══ Предложенный текст
Владимир Алексеевич Солоухин
Чаша. (Эссе)
Владимир Алексеевич Солоухин
(1924–1997)
Чаша
ИСТОРИЯ СПОРИТ С ПОЭЗИЕЙ
Владимир Солоухин, которому посчастливилось с середины 60-х годов довольно часто бывать за границей без особенного контроля над ним, был свободен и смел в выборе своих знакомств и как поэт страстно и самозабвенно, поэтически-восторженно передал нам свои впечатления о русских женщинах из известных аристократических фамилий, об артистах, о писателях, мало известных в то время в Советской России, о героях Белого сопротивления времен гражданской войны.
Когда, вселяя тень надежды,
Наперевес неся штыки,
Как бы в сияющих одеждах
Шли Белой гвардии полки…
Стихотворение печаталось в «Нашем современнике» осенью 1989 года. Помню, как я просил Владимира Алексеевича подумать над строчкой о «сияющих одеждах»: ведь не святыми же они были! Но поэт не хотел становиться историком… Словом, он влюбился в этот призрачный мир с той же пристрастностью и восторгом, с каким воспела Марина Цветаева в книге «Лебединый стан» героев-рыцарей Белой идеи («Молодость. Доблесть. Вандея. Дон»)… Но есть поэзия и есть история. А для историка, каковым Солоухин никогда и не пытался стать, эмиграция всегда была сложным и противоречивым явлением. Поэт же воспринимал историю в очищенном виде – без интриг, грязи, корысти и неизбежного эгоизма, личного и сословного, присущего всем ее персонажам. Да к тому же и воспоминания людей, с которыми встречался Солоухин, конечно же, были очищены от всякой временной накипи и хранили в себе все самое идеальное, самое возвышенное, самое святое из всего, что было в их памяти. Впрочем, это вполне понятно и естественно. Я тоже не раз встречался с феноменом такого рода.
════
══ Выдержки из данных
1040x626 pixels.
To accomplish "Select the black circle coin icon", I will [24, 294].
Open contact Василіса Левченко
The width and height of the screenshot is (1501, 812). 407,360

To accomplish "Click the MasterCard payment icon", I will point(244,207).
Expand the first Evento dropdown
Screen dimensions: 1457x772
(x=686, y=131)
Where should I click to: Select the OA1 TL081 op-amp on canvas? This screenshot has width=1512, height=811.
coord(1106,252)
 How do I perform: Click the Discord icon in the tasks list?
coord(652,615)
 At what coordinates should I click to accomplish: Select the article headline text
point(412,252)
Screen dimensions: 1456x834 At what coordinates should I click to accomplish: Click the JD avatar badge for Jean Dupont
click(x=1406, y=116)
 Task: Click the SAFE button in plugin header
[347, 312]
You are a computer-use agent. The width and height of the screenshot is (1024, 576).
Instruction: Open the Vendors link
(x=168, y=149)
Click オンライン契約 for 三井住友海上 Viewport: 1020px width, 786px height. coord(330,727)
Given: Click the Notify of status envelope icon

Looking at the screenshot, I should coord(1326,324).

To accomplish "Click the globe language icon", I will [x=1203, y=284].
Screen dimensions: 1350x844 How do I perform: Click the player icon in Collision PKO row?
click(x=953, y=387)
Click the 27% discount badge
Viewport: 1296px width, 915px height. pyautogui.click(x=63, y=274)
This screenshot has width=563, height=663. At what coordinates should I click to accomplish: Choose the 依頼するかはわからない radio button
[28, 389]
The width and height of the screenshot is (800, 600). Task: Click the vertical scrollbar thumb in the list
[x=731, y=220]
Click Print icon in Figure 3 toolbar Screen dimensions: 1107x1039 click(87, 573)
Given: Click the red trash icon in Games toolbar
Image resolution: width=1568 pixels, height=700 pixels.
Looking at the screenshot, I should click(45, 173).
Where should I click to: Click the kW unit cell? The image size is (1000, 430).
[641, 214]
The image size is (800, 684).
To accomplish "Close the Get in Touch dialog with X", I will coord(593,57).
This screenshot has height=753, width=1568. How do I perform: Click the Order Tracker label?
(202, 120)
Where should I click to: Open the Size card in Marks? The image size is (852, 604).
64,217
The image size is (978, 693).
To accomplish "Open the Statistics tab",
════
▶ [Задания]:
- a) По предложенному тексту определите, в каком журнале и в какое время печаталось стихотворение о полках Белой гвардии.
- b) Перечислите всех, о ком, согласно предложенному тексту, Солоухин передал свои впечатления.
Эти записи для работы не понадобятся.

▶ [Ответы к заданиям]:
- a) В «Нашем современнике» осенью 1989 года.

- b)
- о русских женщинах из известных аристократических фамилий
- об артистах
- о писателях, мало известных в то время в Советской России
- о героях Белого сопротивления времен гражданской войны